Latest AI Resources

Total 2830 articles posts
Step-Audio:多模态语音交互框架,识别语音并使用克隆语音交流等功能

Step-Audio: a multimodal voice interaction framework that recognizes speech and communicates using cloned speech, among other features

Comprehensive Introduction Step-Audio is an open source intelligent speech interaction framework designed to provide out-of-the-box speech understanding and generation capabilities for production environments.

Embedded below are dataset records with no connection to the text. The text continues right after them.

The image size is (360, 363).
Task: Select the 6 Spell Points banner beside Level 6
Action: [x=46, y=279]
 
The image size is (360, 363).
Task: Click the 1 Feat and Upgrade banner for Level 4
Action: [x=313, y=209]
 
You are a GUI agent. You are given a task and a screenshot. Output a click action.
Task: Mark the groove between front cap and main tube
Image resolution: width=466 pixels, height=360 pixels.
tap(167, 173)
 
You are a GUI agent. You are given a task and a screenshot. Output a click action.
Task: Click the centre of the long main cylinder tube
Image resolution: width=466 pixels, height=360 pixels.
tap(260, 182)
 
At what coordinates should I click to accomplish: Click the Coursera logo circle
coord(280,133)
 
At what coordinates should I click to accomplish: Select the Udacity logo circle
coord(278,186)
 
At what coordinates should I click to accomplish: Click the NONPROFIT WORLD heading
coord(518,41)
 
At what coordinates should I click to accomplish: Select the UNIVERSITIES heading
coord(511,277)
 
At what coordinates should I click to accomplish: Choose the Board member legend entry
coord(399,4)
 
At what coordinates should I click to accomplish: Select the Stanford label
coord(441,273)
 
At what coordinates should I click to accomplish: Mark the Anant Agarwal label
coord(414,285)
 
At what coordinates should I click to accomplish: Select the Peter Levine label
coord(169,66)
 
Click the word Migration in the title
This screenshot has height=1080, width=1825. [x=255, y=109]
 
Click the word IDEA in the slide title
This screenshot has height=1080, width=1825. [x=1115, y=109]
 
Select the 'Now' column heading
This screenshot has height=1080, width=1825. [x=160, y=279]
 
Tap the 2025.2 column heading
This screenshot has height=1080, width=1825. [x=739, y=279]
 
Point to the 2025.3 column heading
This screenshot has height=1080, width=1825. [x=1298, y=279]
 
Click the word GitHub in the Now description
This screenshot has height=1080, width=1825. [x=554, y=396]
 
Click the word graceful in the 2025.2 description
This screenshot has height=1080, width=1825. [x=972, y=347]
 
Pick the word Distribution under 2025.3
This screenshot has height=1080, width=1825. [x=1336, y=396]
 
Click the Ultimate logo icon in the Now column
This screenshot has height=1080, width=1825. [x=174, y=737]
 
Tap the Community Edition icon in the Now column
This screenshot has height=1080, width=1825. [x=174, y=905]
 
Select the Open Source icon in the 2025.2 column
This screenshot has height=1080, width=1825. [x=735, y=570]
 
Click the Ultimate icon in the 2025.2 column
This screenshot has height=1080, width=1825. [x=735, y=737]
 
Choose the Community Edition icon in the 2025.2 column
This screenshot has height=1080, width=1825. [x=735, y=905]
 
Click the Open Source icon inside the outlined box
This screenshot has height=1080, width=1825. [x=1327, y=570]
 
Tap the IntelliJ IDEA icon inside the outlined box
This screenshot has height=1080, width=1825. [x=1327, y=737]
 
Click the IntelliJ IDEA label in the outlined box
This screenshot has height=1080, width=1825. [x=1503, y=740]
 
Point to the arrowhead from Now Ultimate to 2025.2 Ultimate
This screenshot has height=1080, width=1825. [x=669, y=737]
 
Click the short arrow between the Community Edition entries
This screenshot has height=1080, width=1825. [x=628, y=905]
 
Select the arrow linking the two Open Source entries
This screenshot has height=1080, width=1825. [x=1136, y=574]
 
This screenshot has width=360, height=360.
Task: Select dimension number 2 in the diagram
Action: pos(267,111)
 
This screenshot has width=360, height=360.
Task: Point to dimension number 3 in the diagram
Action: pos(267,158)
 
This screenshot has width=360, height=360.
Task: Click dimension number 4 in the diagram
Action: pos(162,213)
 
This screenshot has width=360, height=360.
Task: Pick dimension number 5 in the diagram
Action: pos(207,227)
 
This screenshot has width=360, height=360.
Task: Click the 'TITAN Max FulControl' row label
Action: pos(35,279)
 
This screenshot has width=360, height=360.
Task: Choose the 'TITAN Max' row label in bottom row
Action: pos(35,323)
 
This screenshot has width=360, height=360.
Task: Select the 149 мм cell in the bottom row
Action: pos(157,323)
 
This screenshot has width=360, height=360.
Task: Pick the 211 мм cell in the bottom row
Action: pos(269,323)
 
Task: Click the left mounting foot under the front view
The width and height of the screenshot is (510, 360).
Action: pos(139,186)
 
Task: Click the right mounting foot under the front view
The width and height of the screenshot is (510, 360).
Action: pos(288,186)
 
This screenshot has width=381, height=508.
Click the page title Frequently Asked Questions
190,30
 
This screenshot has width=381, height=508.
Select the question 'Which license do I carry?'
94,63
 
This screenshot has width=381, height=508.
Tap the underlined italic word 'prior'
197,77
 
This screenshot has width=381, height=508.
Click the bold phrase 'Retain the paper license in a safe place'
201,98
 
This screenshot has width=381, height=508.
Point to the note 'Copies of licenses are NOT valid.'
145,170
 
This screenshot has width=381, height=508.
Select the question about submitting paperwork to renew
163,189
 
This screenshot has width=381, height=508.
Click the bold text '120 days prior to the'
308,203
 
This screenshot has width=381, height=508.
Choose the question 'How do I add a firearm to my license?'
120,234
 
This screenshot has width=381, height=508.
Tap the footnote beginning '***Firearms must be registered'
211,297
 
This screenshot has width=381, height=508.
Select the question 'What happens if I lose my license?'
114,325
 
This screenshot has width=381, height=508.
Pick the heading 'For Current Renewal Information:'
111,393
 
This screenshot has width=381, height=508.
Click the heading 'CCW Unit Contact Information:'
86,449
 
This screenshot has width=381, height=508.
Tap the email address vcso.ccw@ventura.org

The framework supports multi-language dialog (e.g., Chinese, English, Japanese), emotional speech (e.g., happy, sad), regional dialects (e.g., Cantonese, Szechuan ...
9mos ago
041.5K
心流AI助手:深度知识搜索工具,集成知识库的专业知识研究助手

Mindstream AI Assistant: Deep Knowledge Search Tool, Expertise Research Assistant with Integrated Knowledge Base

Comprehensive Introduction Heartstream AI Assistant is an intelligent search and knowledge acquisition tool designed to help users efficiently acquire all kinds of knowledge, whether it's daily life encyclopedias or professional academic papers. With Mindstream AI Assistant, users can easily search the whole Internet content, quickly find the information they need, and enter the efficient Mindstream state...
9mos ago
037.3K
Influencer AI:快速生成病毒式UGC广告

Influencer AI: Generate viral UGC ads fast!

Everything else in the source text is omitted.